Suppose that I have a group $G$ of order $p^{2}q$ for two distinct primes $p$ and $q$.
I need to first show that one of its Sylow subgroups is normal.
I start by letting $H$ be a Sylow $p$-subgroup and $K$ be a Sylow $q$-subgroup.
If $K$ is not normal, then letting $r$ denote the number of Sylow $q$-subgroups, I have that $r|p^{2}$ and $r\equiv 1$(mod $q$). I also have by the second Sylow theorem that $r\neq 1$.
So $r = p$ or $p^{2}$.
If $r = p^{2}$, I can write out the Sylow $q$-subgroups, and count their combined elements to show that $H$ is uniquely determined and then again imply Sylow number $2$ to obtain that $H$ is normal.

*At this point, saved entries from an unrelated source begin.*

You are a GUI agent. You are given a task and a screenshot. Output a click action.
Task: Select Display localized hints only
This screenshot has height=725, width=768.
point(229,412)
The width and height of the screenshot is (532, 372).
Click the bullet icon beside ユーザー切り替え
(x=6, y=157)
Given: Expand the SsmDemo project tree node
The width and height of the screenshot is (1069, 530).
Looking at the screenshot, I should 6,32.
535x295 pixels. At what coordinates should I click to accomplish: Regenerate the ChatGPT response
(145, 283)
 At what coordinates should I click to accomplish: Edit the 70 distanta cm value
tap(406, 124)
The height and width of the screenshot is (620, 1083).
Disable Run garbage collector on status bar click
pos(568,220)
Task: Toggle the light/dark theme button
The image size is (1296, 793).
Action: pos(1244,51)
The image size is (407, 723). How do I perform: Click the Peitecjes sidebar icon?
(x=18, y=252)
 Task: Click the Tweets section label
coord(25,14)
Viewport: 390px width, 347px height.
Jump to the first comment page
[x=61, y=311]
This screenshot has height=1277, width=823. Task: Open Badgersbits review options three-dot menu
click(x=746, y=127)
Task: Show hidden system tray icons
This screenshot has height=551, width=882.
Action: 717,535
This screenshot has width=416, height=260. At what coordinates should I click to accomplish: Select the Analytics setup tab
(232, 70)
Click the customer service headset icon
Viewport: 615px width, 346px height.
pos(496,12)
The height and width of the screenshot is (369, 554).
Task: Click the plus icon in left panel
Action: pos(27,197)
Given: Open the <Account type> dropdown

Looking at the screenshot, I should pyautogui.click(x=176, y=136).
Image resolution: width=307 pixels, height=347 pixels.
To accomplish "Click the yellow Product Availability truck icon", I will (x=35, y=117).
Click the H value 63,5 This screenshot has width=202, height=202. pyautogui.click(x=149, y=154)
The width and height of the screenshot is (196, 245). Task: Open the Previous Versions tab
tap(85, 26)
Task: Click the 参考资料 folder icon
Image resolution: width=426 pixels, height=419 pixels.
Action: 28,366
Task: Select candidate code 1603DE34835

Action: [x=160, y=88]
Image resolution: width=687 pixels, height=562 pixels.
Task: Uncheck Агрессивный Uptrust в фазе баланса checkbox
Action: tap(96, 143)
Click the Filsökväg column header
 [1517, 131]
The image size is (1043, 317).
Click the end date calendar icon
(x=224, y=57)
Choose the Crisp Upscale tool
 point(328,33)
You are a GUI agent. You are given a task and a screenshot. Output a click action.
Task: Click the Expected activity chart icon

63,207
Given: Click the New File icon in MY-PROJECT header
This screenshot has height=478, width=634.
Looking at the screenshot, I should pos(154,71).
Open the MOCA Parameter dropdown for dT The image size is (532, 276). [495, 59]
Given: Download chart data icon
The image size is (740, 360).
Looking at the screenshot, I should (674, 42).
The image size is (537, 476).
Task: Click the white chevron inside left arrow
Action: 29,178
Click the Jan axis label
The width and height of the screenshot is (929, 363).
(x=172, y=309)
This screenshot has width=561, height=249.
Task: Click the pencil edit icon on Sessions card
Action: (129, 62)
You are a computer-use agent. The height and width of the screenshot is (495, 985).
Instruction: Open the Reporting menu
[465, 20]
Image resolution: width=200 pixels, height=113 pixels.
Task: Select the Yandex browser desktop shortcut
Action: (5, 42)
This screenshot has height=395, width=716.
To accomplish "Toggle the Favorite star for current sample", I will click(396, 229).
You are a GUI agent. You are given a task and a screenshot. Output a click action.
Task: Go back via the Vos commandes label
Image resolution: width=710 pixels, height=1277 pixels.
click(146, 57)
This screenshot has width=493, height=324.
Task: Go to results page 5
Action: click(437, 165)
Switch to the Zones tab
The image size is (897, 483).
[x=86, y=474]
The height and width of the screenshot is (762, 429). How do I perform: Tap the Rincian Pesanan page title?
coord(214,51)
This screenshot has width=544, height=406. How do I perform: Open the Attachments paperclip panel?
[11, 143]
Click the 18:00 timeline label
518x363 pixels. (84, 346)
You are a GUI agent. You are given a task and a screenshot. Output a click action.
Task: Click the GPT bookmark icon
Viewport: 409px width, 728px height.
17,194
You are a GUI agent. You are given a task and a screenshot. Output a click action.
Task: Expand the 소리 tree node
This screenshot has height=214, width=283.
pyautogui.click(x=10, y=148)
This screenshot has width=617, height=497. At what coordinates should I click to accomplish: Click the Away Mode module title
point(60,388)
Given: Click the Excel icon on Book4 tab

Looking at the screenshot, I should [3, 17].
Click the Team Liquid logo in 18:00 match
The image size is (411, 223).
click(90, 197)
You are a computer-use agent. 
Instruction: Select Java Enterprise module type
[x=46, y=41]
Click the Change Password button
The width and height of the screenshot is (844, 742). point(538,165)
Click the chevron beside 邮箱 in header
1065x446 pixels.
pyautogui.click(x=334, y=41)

But if $r = p$, then I cannot see how to proceed. Can anyone give any advice?
Thank you.
( I am happy to provide more detail for the $r = p^{2}$ case if it is desired or appropriate. )
Best Answer
Let $N_q$ be the number of Sylow $q$-subgroups. Then $N_q = 1$ or $p$ or $p^2$.
Suppose $N_q = p$. Since $p \equiv 1$ (mod $q$), $p > q$. Similarly if the number of Sylow $p$-subgroup is $q$, $q > p$. This is a contradiction. Hence there is only one Sylow $p$-subgroup.
Suppose $N_q = p^2$. Then the number of elements of order $q$ is $p^2(q - 1)$. Hence the number of elements of order not equal to $q$ is $p^2q - p^2(q - 1) = p^2$. Hence there is only one Sylow $p$-subgroup.